Ob sich die Sendung auf diesem Niveau halten kann? Auf Dauer? Mit Gästen, die eventuell weniger stark und unterhaltsam sind? Die Tatsache, dass der Redeanteil vieler Mitglieder dieser ersten Runde sehr niedrig war, dass nur wenige sich trauten sich mit den Gastgebern ernsthaft in einen Streit zu begeben lässt ahnen: „Roche & Böhmermann“ hatten nicht nur einen guten Start, da geht noch wesentlich mehr.

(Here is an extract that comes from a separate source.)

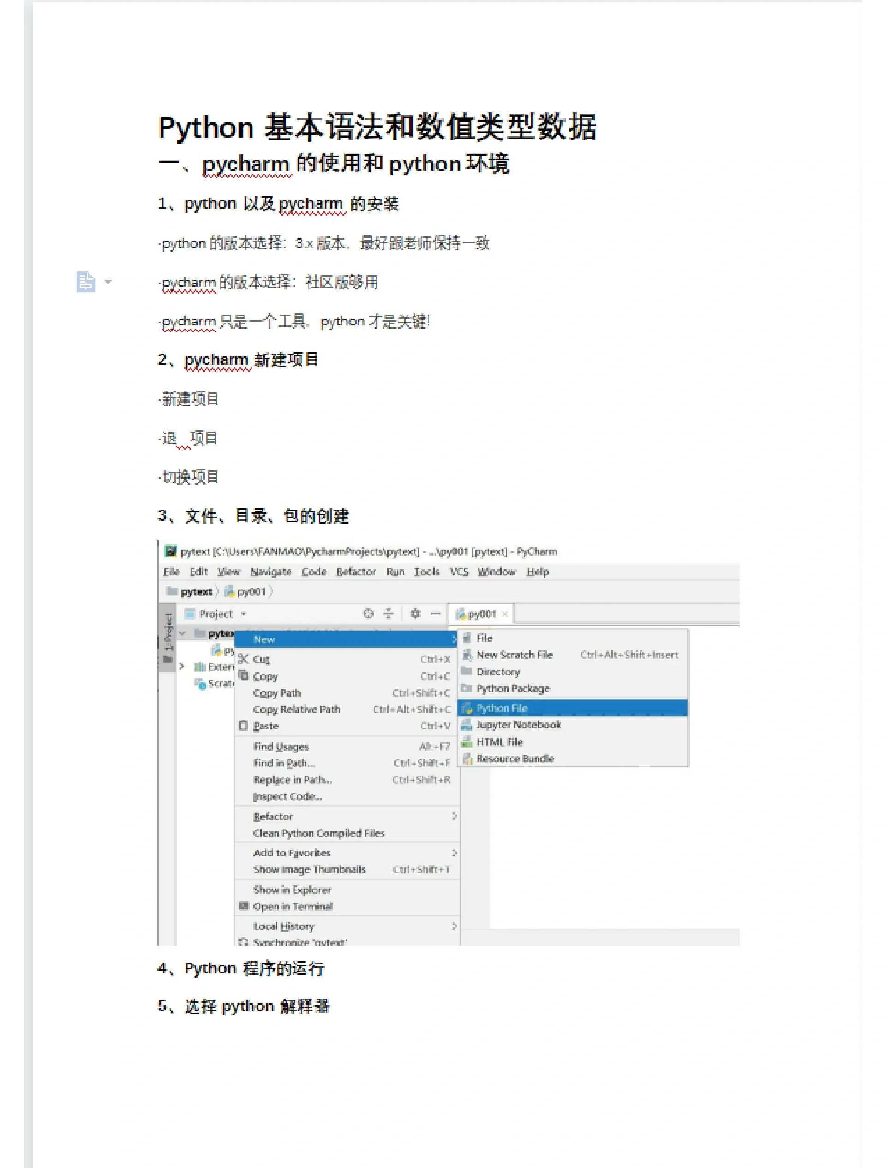Expand the External Libraries tree node
The height and width of the screenshot is (1168, 886).
pos(182,666)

„Roche & Böhmermann“ feierte am 4. März 2012 um 22 Uhr auf dem Spartenkanal ZDF.kultur Premiere. Laut Angaben der Branchenseite „DWDL“ schaffte es die wöchentliche Talksendung auf im Schnitt 50.000 Zuschauer, das entspricht einem Marktanteil von 0,2 Prozent – mehr als jede andere ZDF.kultur-Sendung am Ausstrahlungstag.„Roche & Böhmermann“ ist mittlerweile jüngere TV-Geschichte, die Nachfolgesendung kann es noch werden. Dieser Artikel erschien ursprünglich am 05.März 2012 auf newscho.de.